Het parkeeronderzoek wordt door de gemeente uitgevoerd, voor de kosten voor dit onderzoek wordt € 1.500,00 in rekening gebracht bij de ontwikkelende partij.”
7. De rechtbank is van oordeel dat verweerder de Nota onjuist heeft toegepast met betrekking tot parkeren in openbaar gebied. Verweerder gaat ervan uit dat – gelet op de bouwvergunning uit 1967 – voor het flatgebouw een overschot aan parkeerplaatsen is gerealiseerd. Nog daargelaten dat uit de bouwvergunning niet blijkt dat aan de voorzijde van het flatgebouw 44 parkeerplaatsen zijn gerealiseerd, volgt uit de Nota niet dat een gebouw vanwege een eerder verleende bouwvergunning een claim kan leggen op in het openbare gebied gerealiseerde parkeerplaatsen.
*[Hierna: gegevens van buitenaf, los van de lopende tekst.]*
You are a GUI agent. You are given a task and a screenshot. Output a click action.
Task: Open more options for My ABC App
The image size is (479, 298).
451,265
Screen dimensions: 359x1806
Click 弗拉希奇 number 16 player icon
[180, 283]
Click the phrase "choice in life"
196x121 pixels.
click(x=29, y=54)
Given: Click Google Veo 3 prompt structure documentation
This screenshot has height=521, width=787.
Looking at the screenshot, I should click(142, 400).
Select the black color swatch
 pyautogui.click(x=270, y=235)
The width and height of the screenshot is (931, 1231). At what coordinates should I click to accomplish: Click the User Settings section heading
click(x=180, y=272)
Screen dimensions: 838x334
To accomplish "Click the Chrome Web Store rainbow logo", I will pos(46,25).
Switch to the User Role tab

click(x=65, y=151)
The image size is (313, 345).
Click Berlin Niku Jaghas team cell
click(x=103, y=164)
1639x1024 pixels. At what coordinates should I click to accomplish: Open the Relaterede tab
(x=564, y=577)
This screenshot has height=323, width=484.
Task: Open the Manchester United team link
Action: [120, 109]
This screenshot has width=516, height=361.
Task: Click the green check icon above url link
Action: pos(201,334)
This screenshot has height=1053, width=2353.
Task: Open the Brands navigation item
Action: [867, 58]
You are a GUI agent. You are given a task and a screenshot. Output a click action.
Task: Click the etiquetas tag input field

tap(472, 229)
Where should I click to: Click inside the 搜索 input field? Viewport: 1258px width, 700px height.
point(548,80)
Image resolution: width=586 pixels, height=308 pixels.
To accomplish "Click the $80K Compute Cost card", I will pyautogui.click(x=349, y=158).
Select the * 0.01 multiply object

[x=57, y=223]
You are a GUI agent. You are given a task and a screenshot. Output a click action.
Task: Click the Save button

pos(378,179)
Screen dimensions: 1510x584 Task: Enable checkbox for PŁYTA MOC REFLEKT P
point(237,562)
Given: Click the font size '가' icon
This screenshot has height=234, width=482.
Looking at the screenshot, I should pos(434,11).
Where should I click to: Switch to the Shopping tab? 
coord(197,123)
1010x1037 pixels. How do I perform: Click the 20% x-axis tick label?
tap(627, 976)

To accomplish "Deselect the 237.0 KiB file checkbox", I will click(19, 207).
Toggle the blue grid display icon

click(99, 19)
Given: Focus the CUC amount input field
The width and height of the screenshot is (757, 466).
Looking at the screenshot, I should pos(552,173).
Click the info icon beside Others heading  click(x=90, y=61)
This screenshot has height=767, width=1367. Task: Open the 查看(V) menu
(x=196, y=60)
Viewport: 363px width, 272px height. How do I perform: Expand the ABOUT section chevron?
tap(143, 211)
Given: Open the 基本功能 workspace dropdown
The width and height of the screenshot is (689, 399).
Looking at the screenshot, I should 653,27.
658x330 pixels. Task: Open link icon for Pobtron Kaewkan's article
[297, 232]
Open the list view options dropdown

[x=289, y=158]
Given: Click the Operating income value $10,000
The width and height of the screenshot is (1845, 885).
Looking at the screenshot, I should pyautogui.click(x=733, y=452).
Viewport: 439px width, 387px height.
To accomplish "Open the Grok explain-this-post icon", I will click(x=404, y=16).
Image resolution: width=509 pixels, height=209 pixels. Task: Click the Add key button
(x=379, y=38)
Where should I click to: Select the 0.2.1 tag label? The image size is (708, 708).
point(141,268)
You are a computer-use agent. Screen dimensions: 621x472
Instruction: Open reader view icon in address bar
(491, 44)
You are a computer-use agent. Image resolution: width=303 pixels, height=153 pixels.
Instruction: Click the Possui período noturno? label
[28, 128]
De stelling van verweerder dat de aanvullende parkeerplaatsverplichting gemakkelijk kan worden afgewenteld op de openbare ruimte is verder niet onderbouwd. In dat kader had het op de weg van verweerder gelegen om met een parkeeronderzoek aan te tonen dat in de directe omgeving van het gebouw tijdens de drukste parkeertijden de verwachte parkeerdruk lager is dan 85 %.
De rechtbank is gelet op het voorgaande van oordeel dat verweerder het motiveringsgebrek niet heeft hersteld.
8. Het beroep is gegrond. Het bestreden besluit dient te worden vernietigd vanwege strijd met artikel 7:12, eerste lid, van de Awb.
De rechtbank ziet geen aanleiding om verweerder nogmaals in de gelegenheid te stellen het motiveringsgebrek te herstellen. Verweerder dient een nieuwe beslissing op bezwaar te nemen met inachtname van deze uitspraak.
9. Omdat het beroep gegrond is, bepaalt de rechtbank dat verweerder de proceskosten van eiser moet vergoeden. De rechtbank begroot deze kosten op € 1.280 (1 punt voor het indienen van het beroepschrift, 1 punt voor het verschijnen ter zitting, 0,5 punt voor het indienen van een schriftelijke zienswijze na een bestuurlijke lus, met een waarde per punt van € 512 en een wegingsfactor 1).
Ook moet verweerder het door eiser betaalde griffierecht vergoeden.